*** Input material Section Begins ***

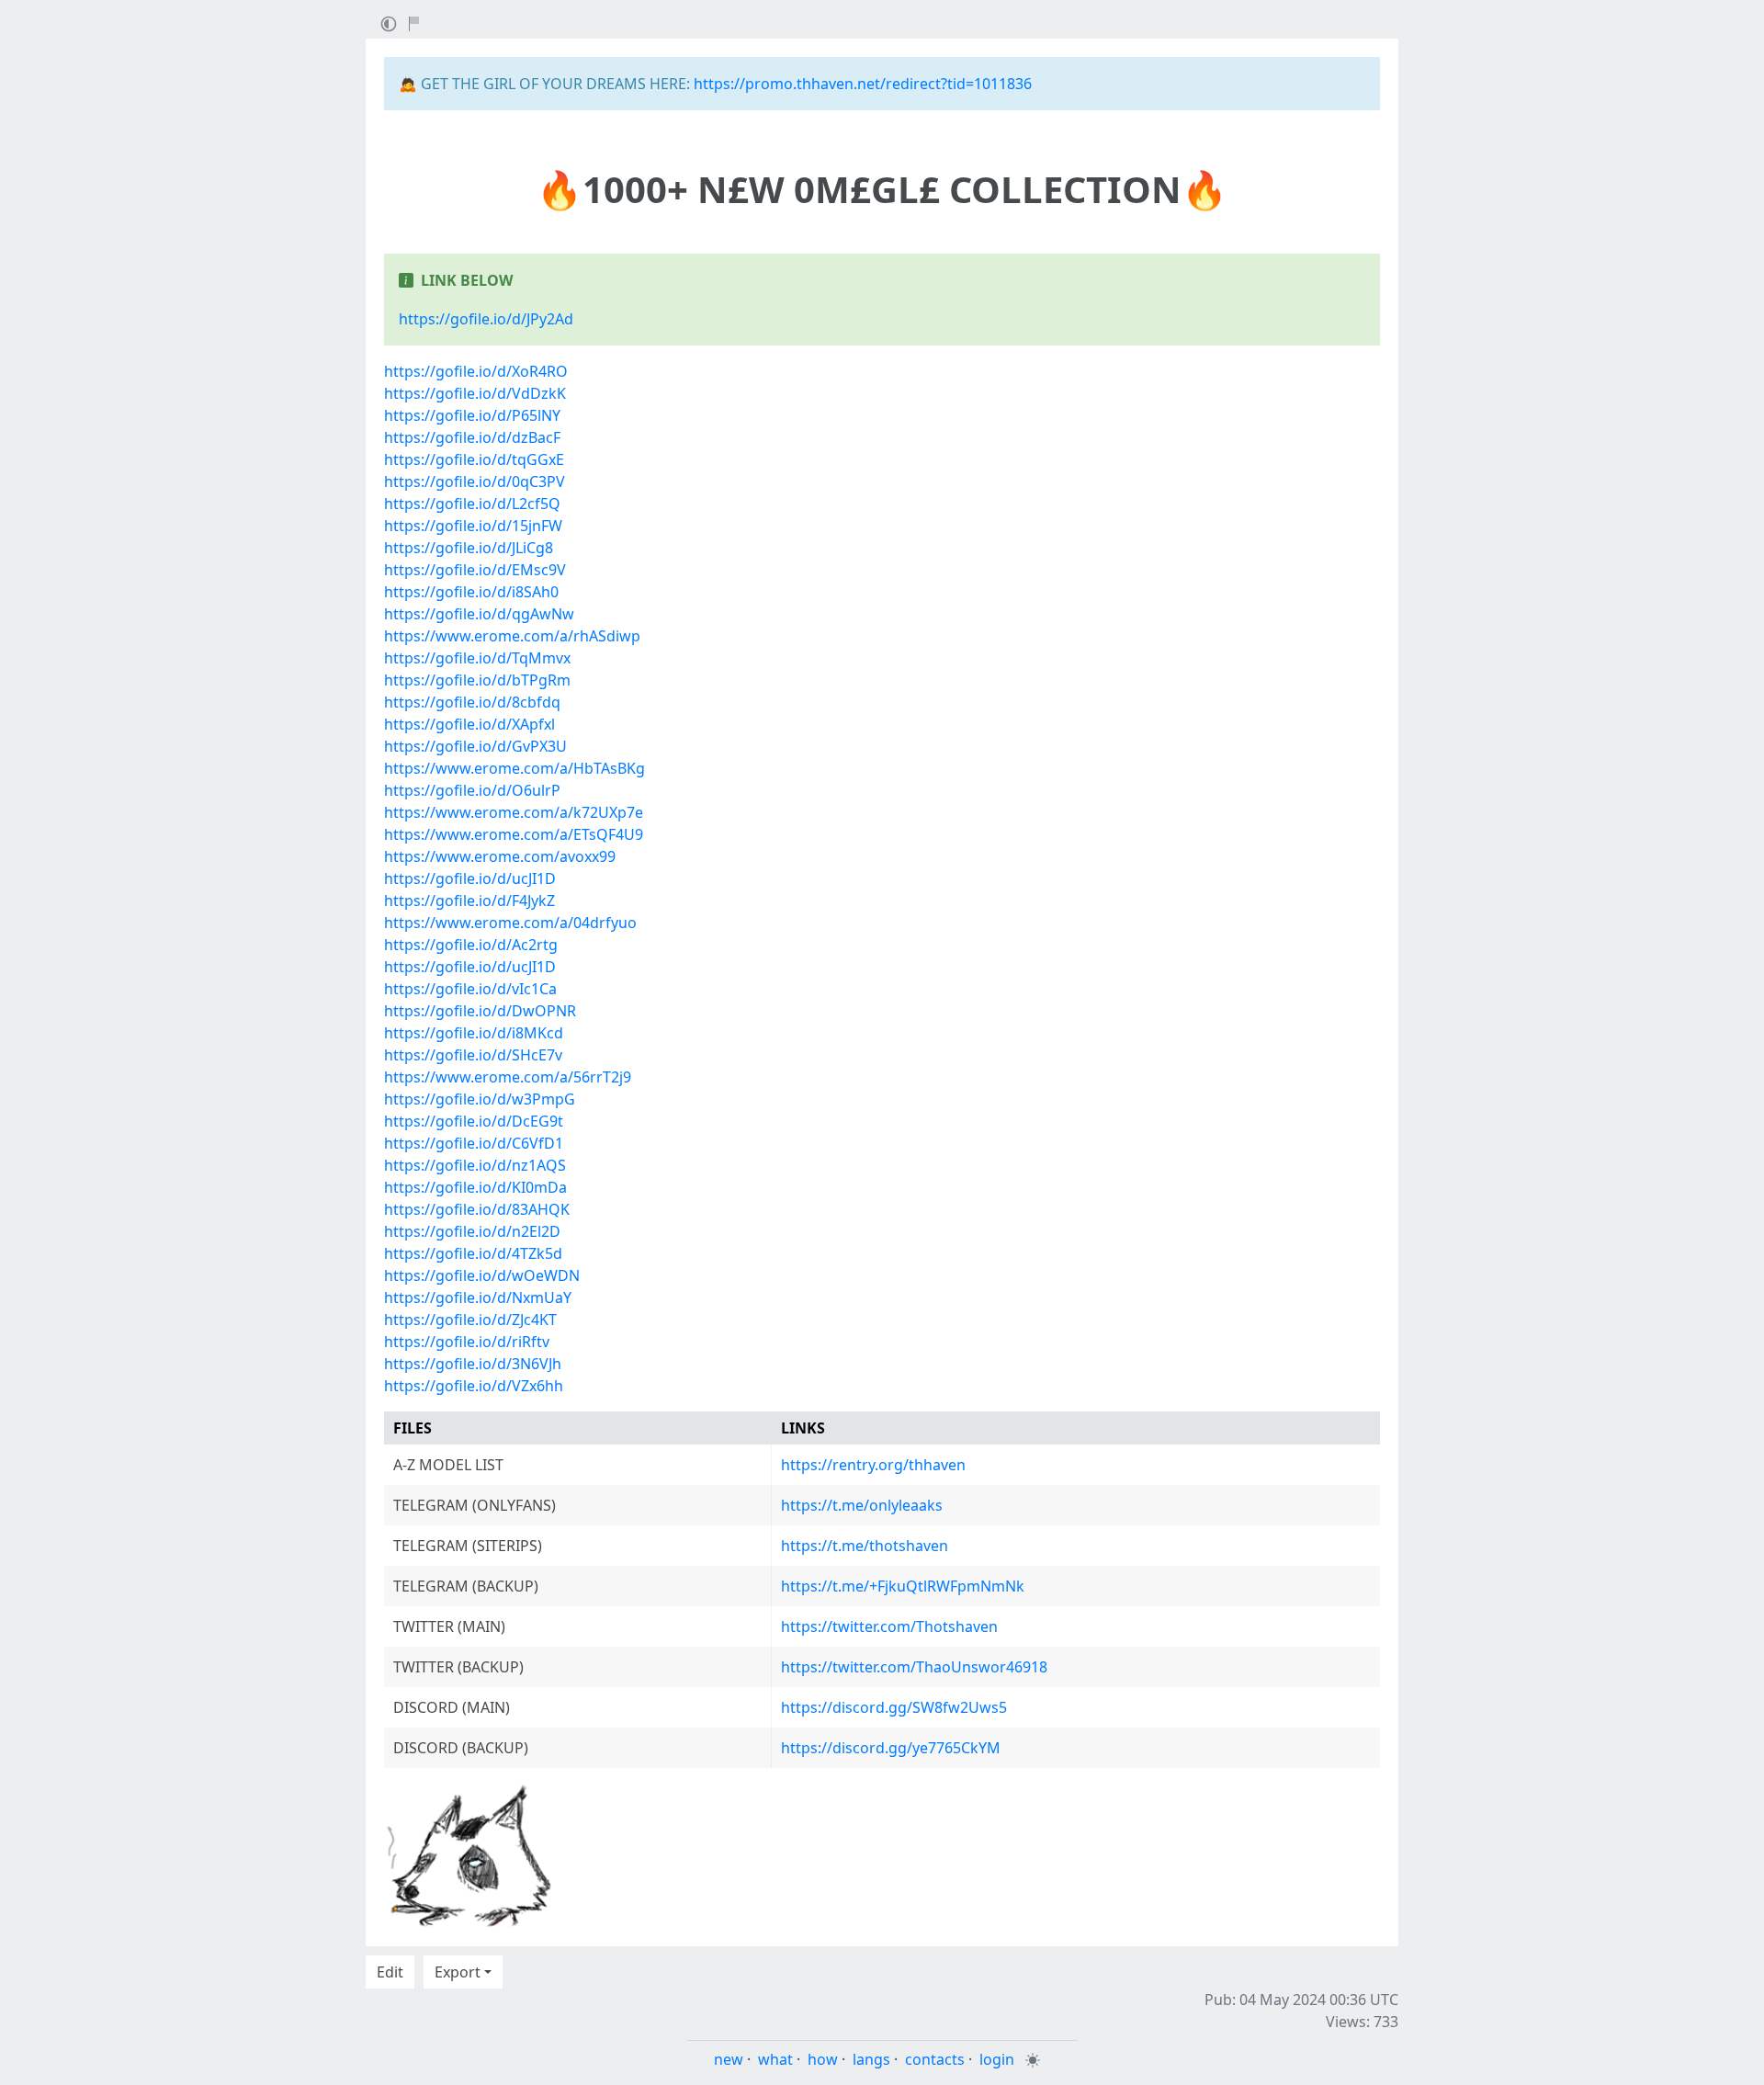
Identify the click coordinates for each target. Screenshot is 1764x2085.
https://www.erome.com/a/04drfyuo (510, 922)
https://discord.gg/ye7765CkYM (891, 1748)
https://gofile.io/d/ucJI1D (470, 878)
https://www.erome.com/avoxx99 (500, 856)
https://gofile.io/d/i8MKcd (473, 1033)
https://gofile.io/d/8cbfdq (472, 702)
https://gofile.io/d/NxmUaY (477, 1297)
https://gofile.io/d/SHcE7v (473, 1055)
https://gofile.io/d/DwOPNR (480, 1011)
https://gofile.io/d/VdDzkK (475, 393)
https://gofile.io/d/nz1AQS (475, 1165)
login (996, 2059)
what (775, 2059)
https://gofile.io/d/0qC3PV (474, 481)
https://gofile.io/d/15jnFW (473, 526)
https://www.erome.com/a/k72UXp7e (513, 812)
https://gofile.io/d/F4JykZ (469, 900)
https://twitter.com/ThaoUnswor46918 (914, 1667)
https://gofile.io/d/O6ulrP (472, 790)
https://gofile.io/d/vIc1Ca (470, 989)
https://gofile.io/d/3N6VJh (472, 1364)
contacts (935, 2059)
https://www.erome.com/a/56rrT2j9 (507, 1077)
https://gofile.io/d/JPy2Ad (486, 319)
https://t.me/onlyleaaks (862, 1505)
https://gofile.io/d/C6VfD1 (473, 1143)
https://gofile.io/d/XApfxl (469, 724)
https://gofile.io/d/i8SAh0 (471, 592)
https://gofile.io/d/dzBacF (472, 437)
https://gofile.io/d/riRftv (466, 1341)
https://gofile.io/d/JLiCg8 (468, 548)
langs (871, 2059)
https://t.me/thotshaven (864, 1545)
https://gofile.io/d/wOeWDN (482, 1275)
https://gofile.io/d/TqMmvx (477, 658)
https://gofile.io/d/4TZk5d (473, 1253)
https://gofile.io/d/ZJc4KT (470, 1319)
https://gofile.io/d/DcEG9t (473, 1121)
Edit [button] (390, 1972)
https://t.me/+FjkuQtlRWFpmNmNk (902, 1586)
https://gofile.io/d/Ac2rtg (471, 945)
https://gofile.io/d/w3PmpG (479, 1099)
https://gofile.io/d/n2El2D (472, 1231)
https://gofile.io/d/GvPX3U (475, 746)
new (728, 2059)
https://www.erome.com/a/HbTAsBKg (514, 768)
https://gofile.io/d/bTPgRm (477, 680)
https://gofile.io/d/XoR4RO (476, 371)
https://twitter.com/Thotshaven (889, 1626)
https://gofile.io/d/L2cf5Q (472, 503)
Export (458, 1972)
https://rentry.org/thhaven (873, 1465)
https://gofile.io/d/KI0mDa (475, 1187)
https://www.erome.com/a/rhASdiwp (512, 636)
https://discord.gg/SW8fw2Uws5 (894, 1707)
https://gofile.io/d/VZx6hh (473, 1386)
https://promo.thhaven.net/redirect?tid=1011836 (863, 84)
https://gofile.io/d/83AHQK (477, 1209)
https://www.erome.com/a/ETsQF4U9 (513, 834)
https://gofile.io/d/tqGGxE (474, 459)
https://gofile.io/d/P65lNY (472, 415)
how (823, 2059)
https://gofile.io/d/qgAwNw (479, 614)
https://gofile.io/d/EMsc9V (475, 570)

*** Input material Section Ends ***

Work to complete: Copy out nothing but the lines from the beginning of the records through the one that contains "https://gofile.io/d/8cbfdq (472, 702)". Skip the pictures.

Task result:
Identify the click coordinates for each target. Screenshot is 1764x2085.
https://www.erome.com/a/04drfyuo (510, 922)
https://discord.gg/ye7765CkYM (891, 1748)
https://gofile.io/d/ucJI1D (470, 878)
https://www.erome.com/avoxx99 (500, 856)
https://gofile.io/d/i8MKcd (473, 1033)
https://gofile.io/d/8cbfdq (472, 702)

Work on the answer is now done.